[Data extracted from a collection]

=== Section Start ===

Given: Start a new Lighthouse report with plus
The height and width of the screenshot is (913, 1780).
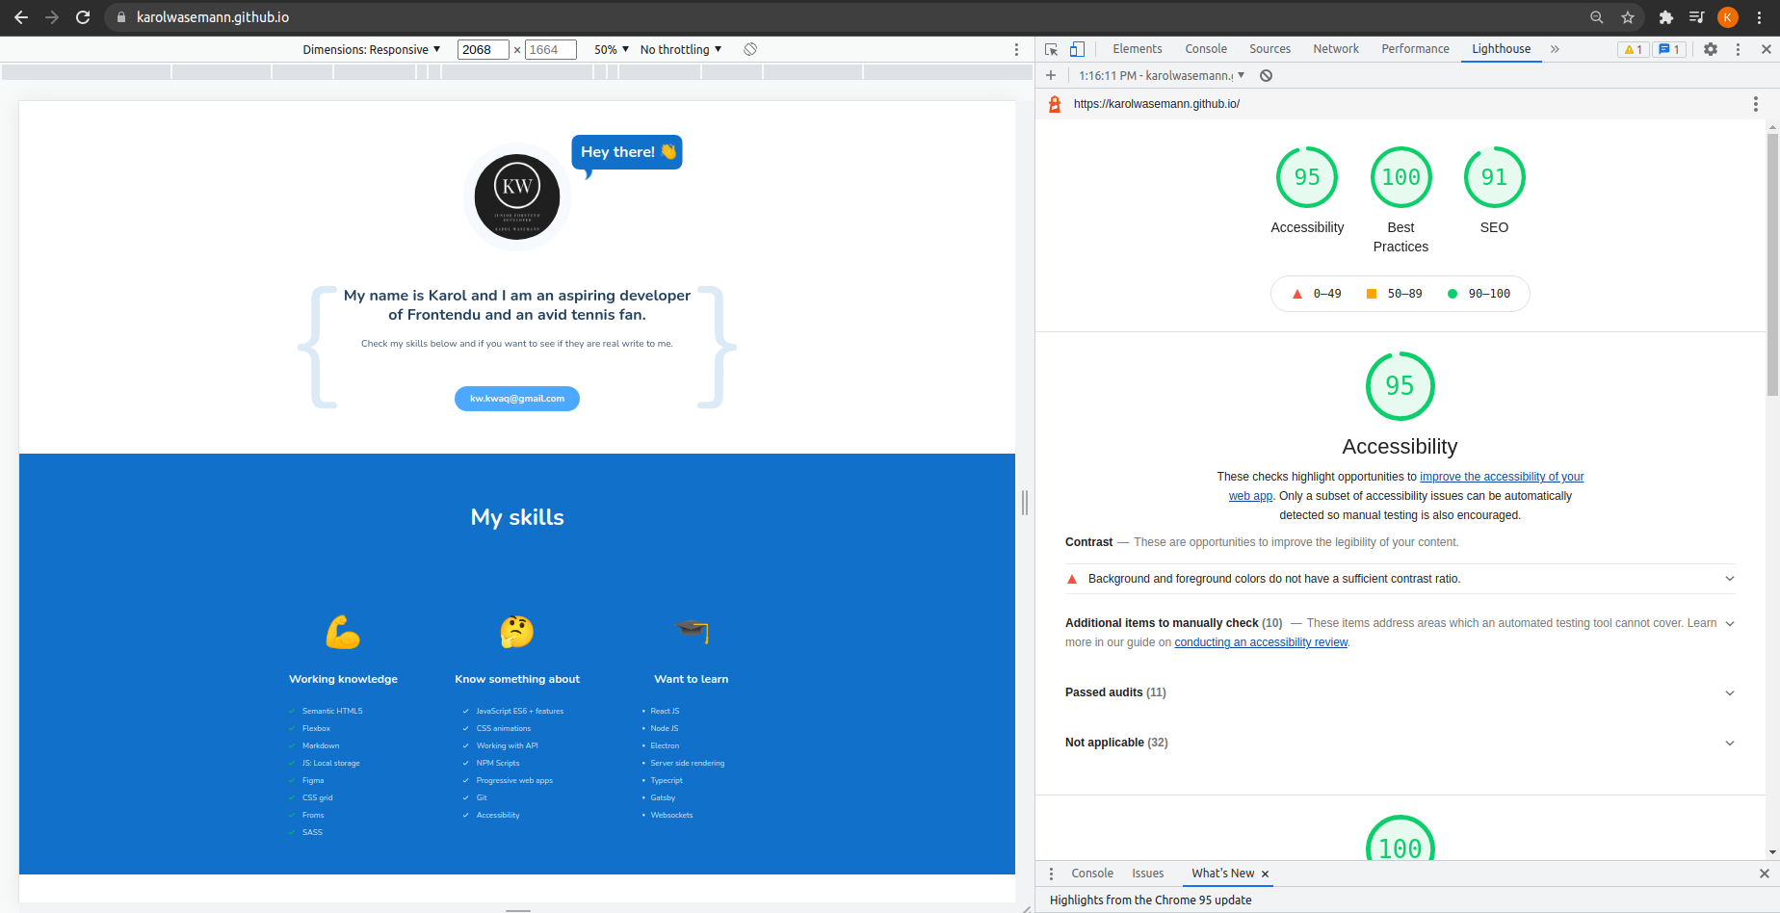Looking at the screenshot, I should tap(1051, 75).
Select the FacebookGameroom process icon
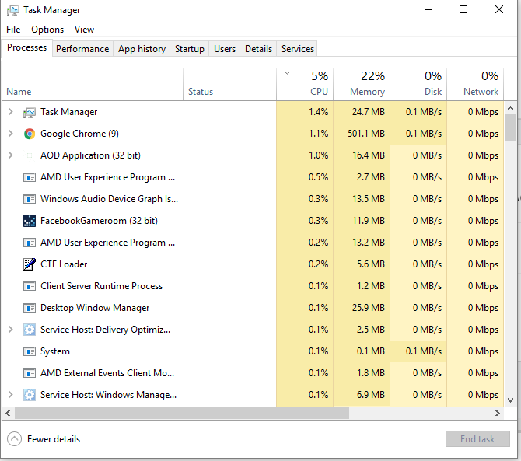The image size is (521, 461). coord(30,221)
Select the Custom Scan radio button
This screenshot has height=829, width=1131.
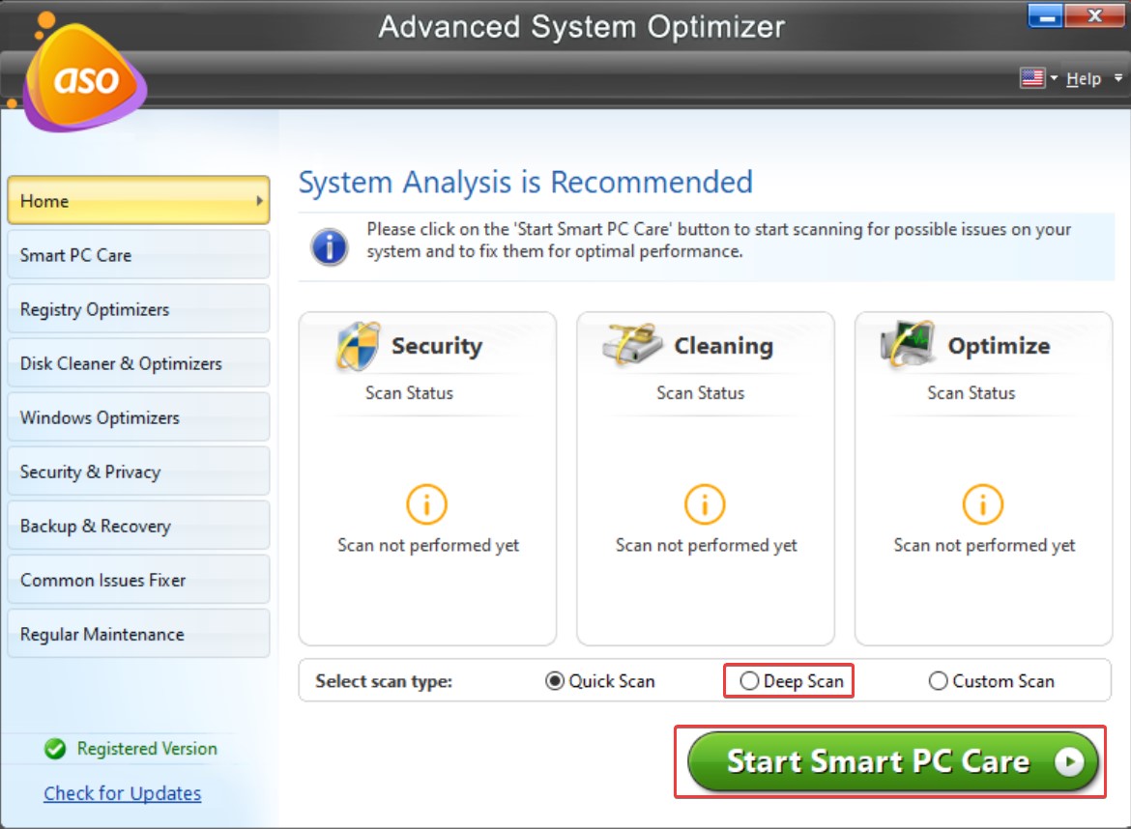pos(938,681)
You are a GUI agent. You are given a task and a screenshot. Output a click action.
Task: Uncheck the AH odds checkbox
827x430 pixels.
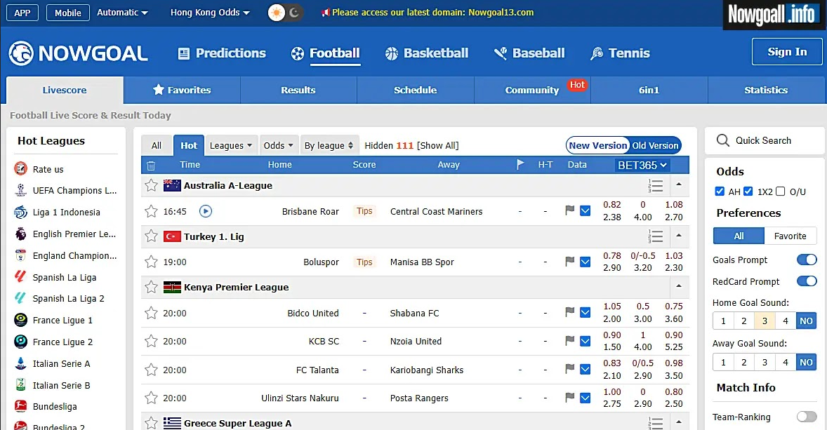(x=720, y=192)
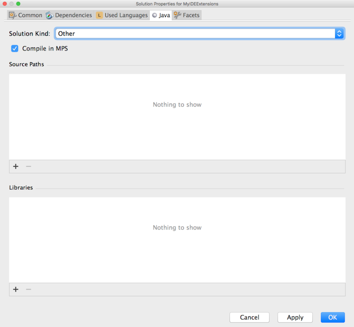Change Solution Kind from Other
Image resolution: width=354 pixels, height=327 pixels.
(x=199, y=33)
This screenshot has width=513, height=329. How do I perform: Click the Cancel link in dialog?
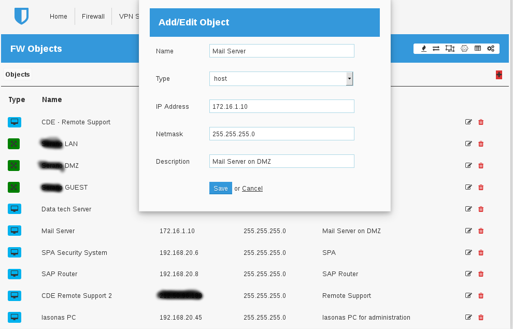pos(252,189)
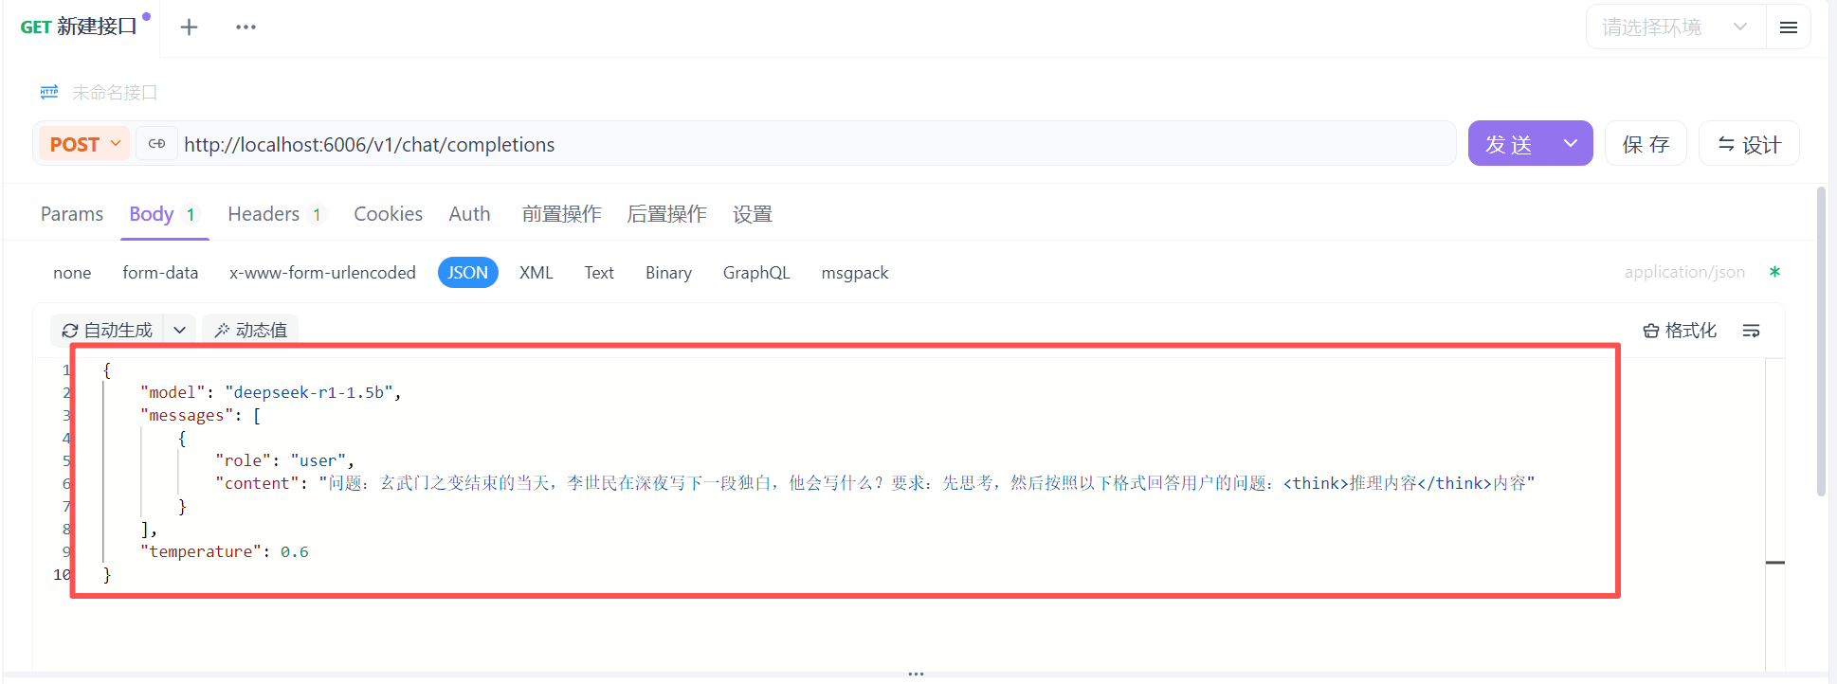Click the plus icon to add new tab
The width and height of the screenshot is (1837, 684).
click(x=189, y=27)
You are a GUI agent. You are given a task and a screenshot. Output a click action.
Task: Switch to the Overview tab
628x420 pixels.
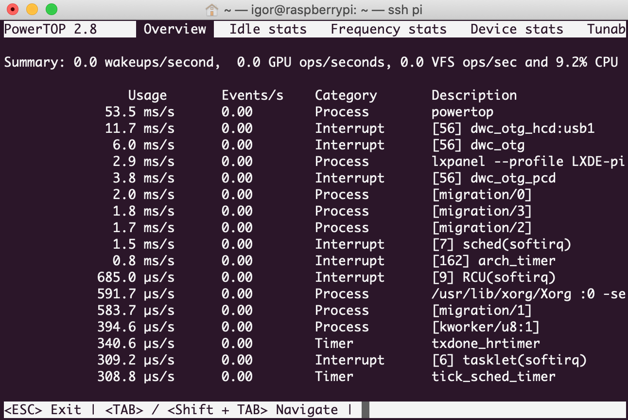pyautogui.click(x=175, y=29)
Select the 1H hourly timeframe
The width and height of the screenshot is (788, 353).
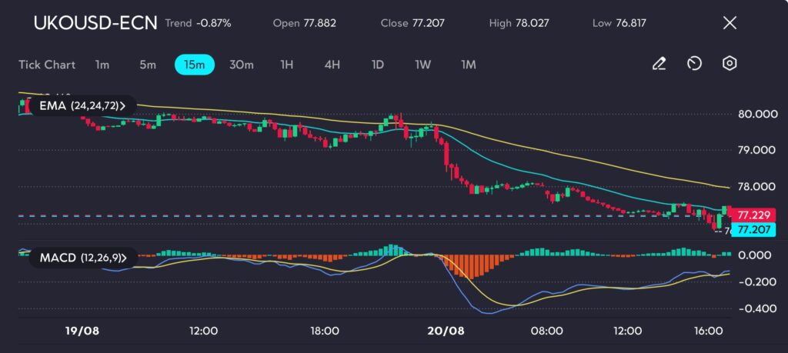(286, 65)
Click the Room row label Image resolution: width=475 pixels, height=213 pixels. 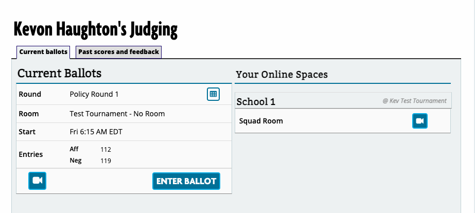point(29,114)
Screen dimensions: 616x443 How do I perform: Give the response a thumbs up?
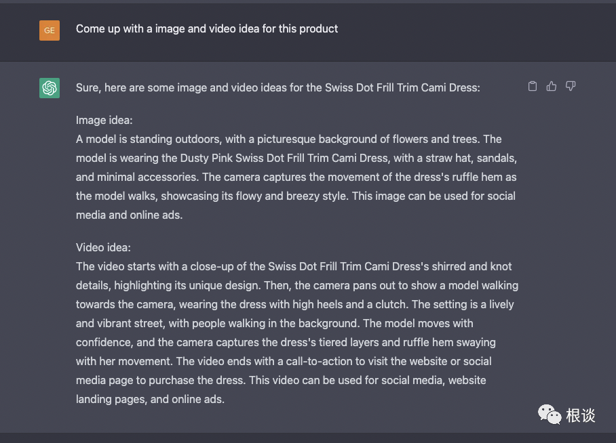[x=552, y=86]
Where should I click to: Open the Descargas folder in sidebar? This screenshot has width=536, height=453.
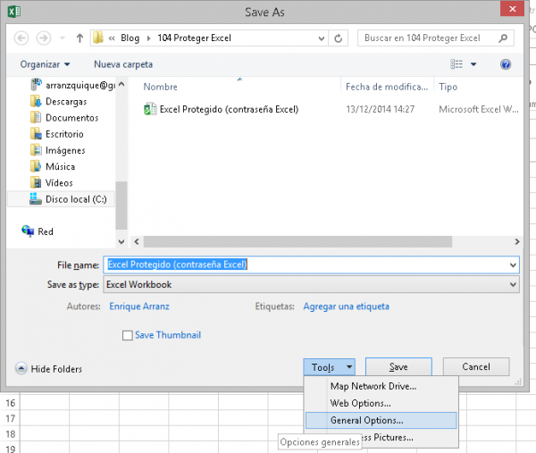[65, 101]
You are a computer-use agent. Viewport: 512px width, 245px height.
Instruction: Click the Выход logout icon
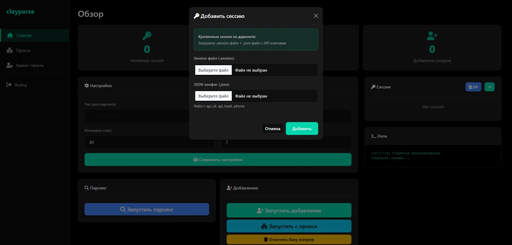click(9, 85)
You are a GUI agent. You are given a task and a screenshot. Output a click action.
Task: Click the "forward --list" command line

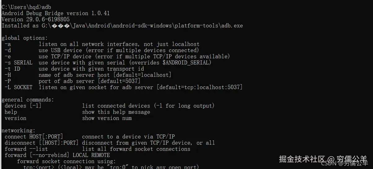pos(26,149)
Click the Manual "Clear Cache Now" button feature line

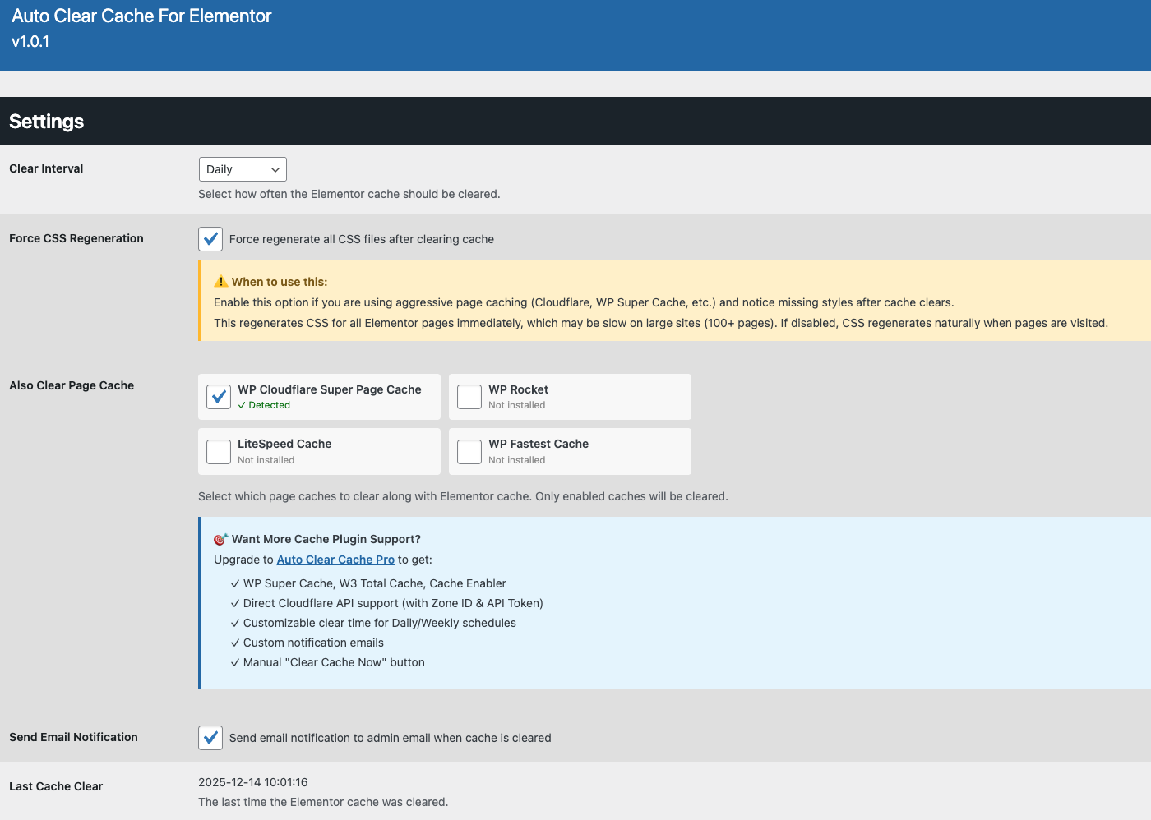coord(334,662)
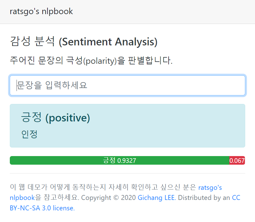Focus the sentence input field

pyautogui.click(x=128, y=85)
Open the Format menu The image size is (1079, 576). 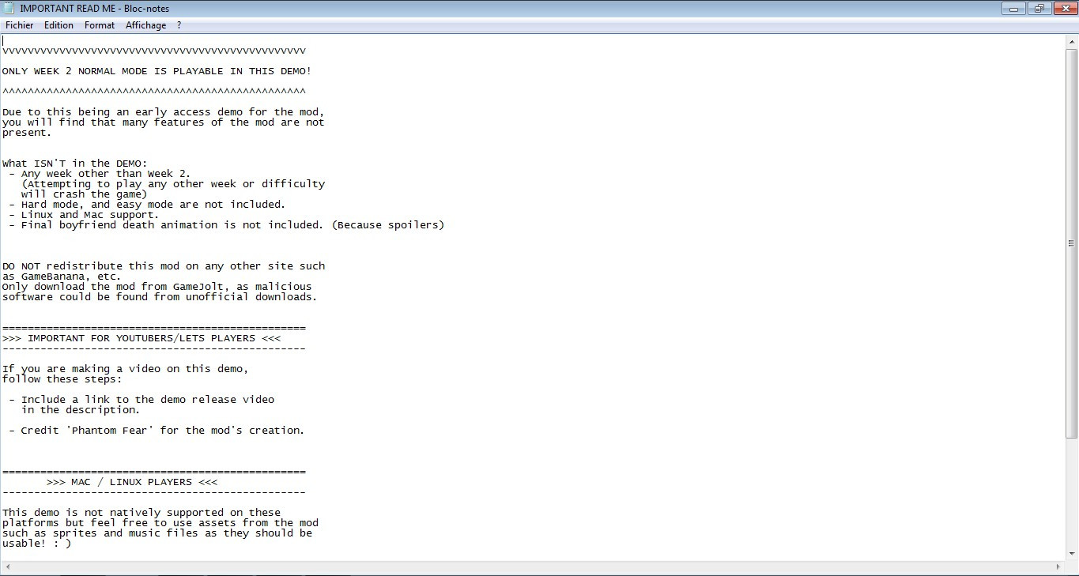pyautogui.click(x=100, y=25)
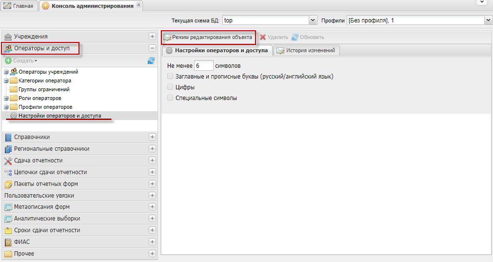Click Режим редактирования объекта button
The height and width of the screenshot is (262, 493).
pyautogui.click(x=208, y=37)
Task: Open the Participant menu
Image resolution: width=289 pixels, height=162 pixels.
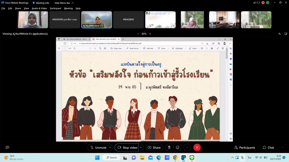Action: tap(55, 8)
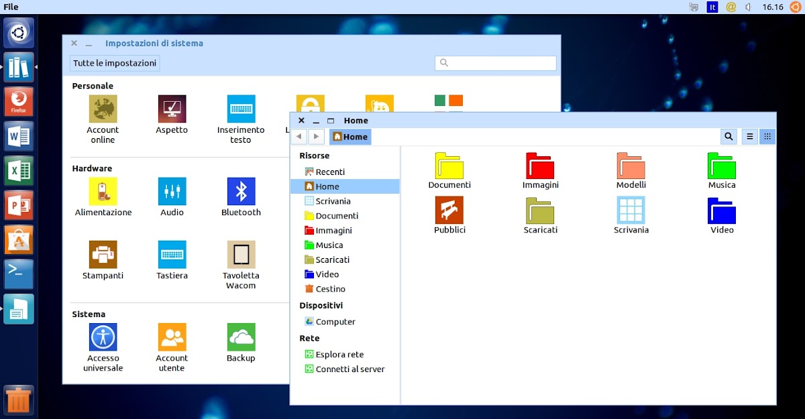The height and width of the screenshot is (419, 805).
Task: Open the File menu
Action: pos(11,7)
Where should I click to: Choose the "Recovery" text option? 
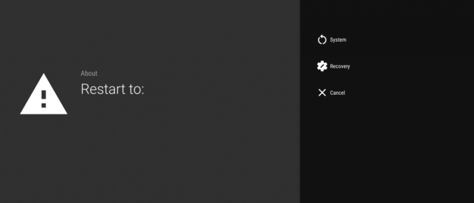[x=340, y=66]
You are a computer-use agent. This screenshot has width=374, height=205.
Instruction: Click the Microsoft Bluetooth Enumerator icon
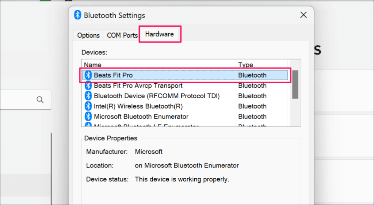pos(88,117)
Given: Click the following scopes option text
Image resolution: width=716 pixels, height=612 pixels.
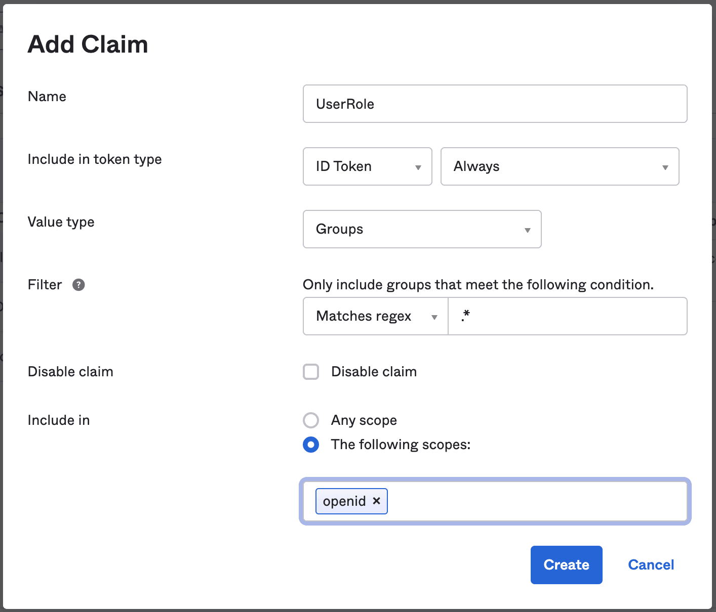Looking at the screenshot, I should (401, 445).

=== Section End ===

**TASK DETAILS:** In the entries above, find the line containing "Task: Uncheck the AH odds checkbox" and the line containing "Select the 1H hourly timeframe", then copy both and every line between them exactly, without any picture.

**REPLY TO THE EXERCISE:**
Task: Uncheck the AH odds checkbox
827x430 pixels.
(x=720, y=192)
Change Solution Kind from Other
Image resolution: width=354 pixels, height=327 pixels.
(x=199, y=33)
This screenshot has width=513, height=329. How do I perform: Click the Cancel link in dialog?
pos(252,189)
Click the plus icon to add new tab
The width and height of the screenshot is (1837, 684).
click(x=189, y=27)
You are a GUI agent. You are given a task and a screenshot. Output a click action.
Task: Switch to the Overview tab
628x420 pixels.
pyautogui.click(x=175, y=29)
Select the 1H hourly timeframe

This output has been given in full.